It is strange. It is almost as if he is afraid of one of the other goats. 

If he is eating, drinking, has normal temp, then, I guess leave him be. Was he always like that?


----------



## janeen128 (Dec 31, 2012)

I know the lady I got him from had just him in the house until 3 months old. I'm thinking rough beginning. I know that before I got my sheep, I have pens in the barn, and he liked having his own.... I'll leave him be and just keep an eye on him.


----------



## janeen128 (Dec 31, 2012)

Another thing that is strange about him he sounds like a growling cat, not a goat. No joke. My neighbor just asked me about that. I guess I got used to it. Is that normal? Probably not, I'm just hoping for great kiddos from him


----------



## toth boer goats (Jul 20, 2008)

So it stems from, no socialization when he was a kid, that makes sense why he likes being alone. He doesn't know how to interact with others.
Maybe pen him up with one goat and see if that other goat can teach him how to be a goat and be happy.

When do you plan on breeding? Hopefully, he won't want to be away from the girls as well.

Strange, if he sounds like a cat, LOL, hmm, don't know what the cause of that is.


----------



## janeen128 (Dec 31, 2012)

Oh, he did his job with the girls. I let him run with them, and they are due at the end of the month. He took that job seriously, maybe too seriously LOL... I brought one of my kinder does home on Feb 23, and he got her right then and there. He doesn't mind that at all. The Nubian/Lamancha doe is due at anytime too, didn't see that one happen though. The one nubian/lamancha doe he was trying repeatedly with had a severe copper deficiency, so that wasn't his fault, she's getting better and will be ready for breeding in the fall Definitely getting my breeding organized next season 

I have him and the oberhasli buckling together so far so good!! I actually think he likes his pen area, and I did find him and Charlie (buckling) laying close together when I came home from church

Yeah, he's always sounded like a growling cat. Sometimes when he cries loudly I rush out there to check on them thinking it might be a bob cat... and then oh, that's just you, what's up!!!


----------



## toth boer goats (Jul 20, 2008)

Sounds as if it is working, putting him with the one buck, he is sounding more relaxed, which is so good.
It is also good, he bred with no issues there. 

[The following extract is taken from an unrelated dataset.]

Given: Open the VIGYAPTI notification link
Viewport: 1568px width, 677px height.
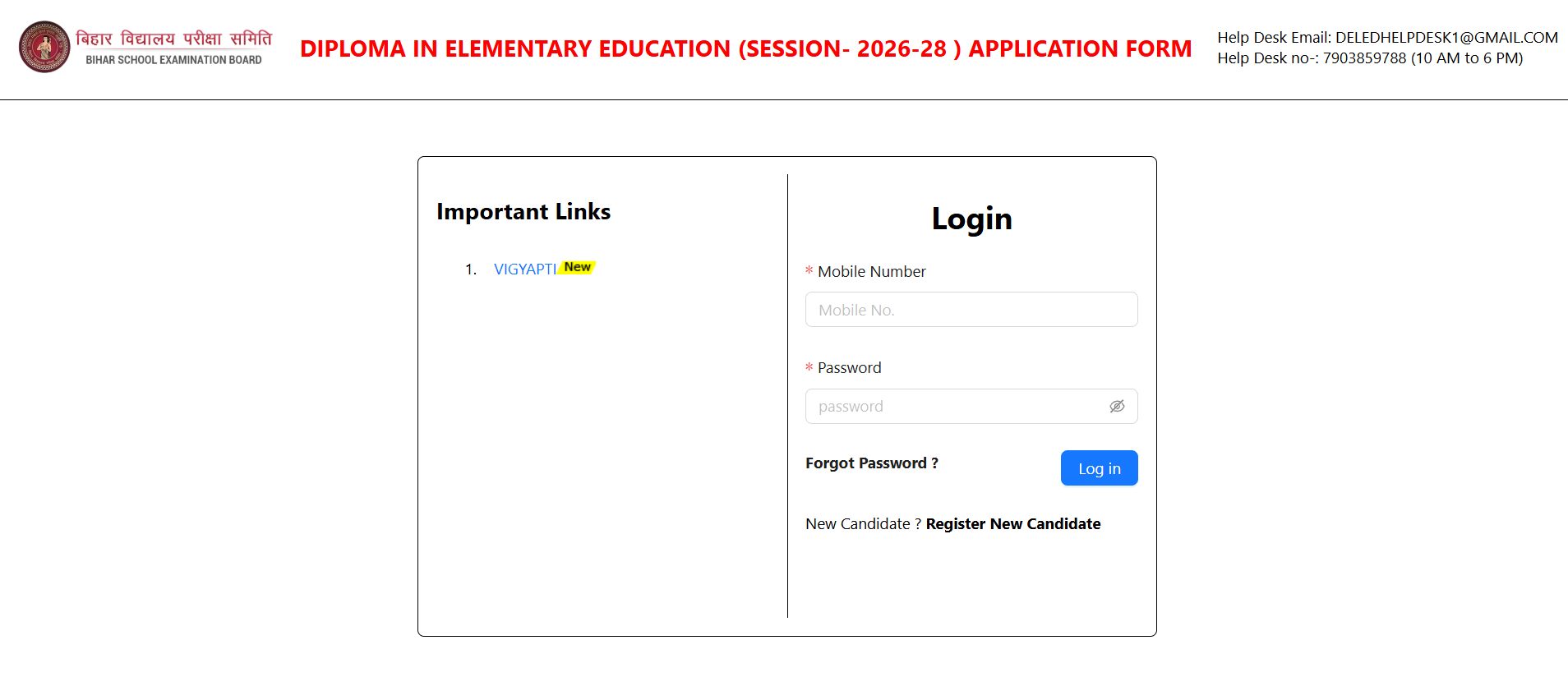Looking at the screenshot, I should click(x=523, y=269).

That is so weird with the cat sounds, can you video it, I'd love to hear that.


----------



## janeen128 (Dec 31, 2012)

toth boer goats said:


> Sounds as if it is working, putting him with the one buck, he is sounding more relaxed, which is so good.
> It is also good, he bred with no issues there.
> 
> That is so weird with the cat sounds, can you video it, I'd love to hear that.

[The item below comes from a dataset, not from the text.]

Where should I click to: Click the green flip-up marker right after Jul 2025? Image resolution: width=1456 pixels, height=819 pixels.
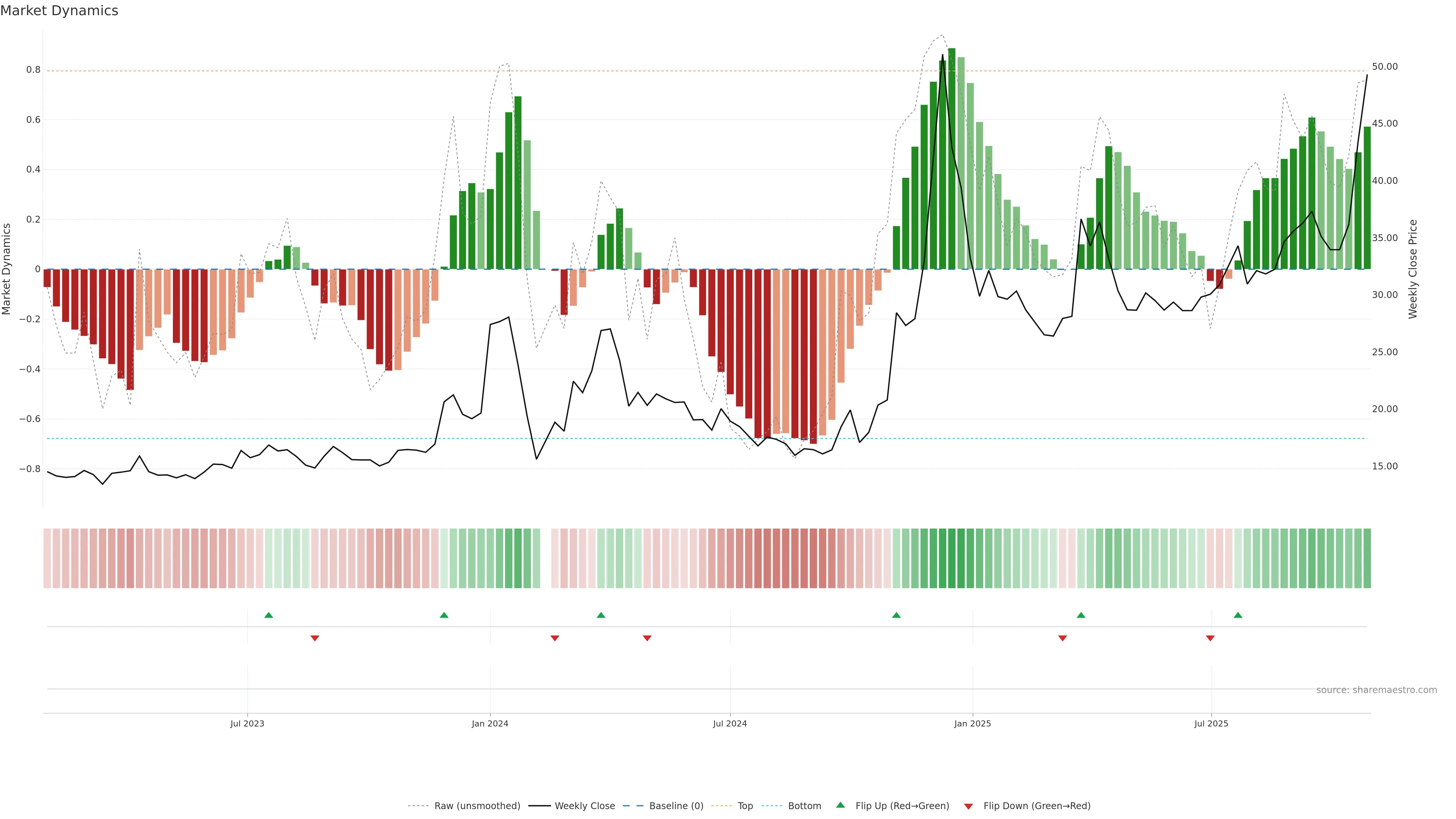pyautogui.click(x=1238, y=615)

Can you do audio on here? I thought of making a video and posting it, so hey I think I'm going to try. My nephew in law, and my mom told me to get a video tape and send it to America's funniest videos I'll attempt to do that today or tomorrow


----------



## janeen128 (Dec 31, 2012)

Okay, I'm going to try tomorrow as he is not a big talker, but he does have his moments when he talks, however today no such luck. I will try tomorrow


----------



## toth boer goats (Jul 20, 2008)

Yes, video/Audio should work on here


----------



## janeen128 (Dec 31, 2012)

Sorry, but the little stinker didn't talk today either. I have an idea for Friday though... I'm gone tomorrow morning.... So Friday morning I'll tether him and his young friend for a few hours to do some munching he will talk then


----------



## toth boer goats (Jul 20, 2008)

LOL, oh well, try again some other time


----------



## janeen128 (Dec 31, 2012)

Bummer!! I can't get the video's to load, it only accepts pictures I wonder if I posted on on a different site, then tried.. I'm going to try


----------



## janeen128 (Dec 31, 2012)

Ya, I can't figure it out If anyone has any suggestions to try, let me know...


----------



## loggyacreslivestock (Mar 5, 2013)

Make a youtube video, then post the website address here.


----------



## janeen128 (Dec 31, 2012)

I tried to make a YouTube video it just keeps saying that it can't be published I'll keep trying


----------



## janeen128 (Dec 31, 2012)

I've given up on the YouTube video It just won't publish


----------



## toth boer goats (Jul 20, 2008)

Oh man, wish I could help, but I have no clue how to do Youtube stuff.


----------



## lottsagoats (Dec 10, 2012)

I have a doe that growls like a cat/dog. The first time I heard her i thought a dog had gotten into the goat pen. Nope, its just my psycho goat from hades.


----------



## janeen128 (Dec 31, 2012)

Okay. I finally have figured out how to publish the video So now I'm gonna try to link it to here, it might take a few days to figure it out


----------



## toth boer goats (Jul 20, 2008)

Sounds good


----------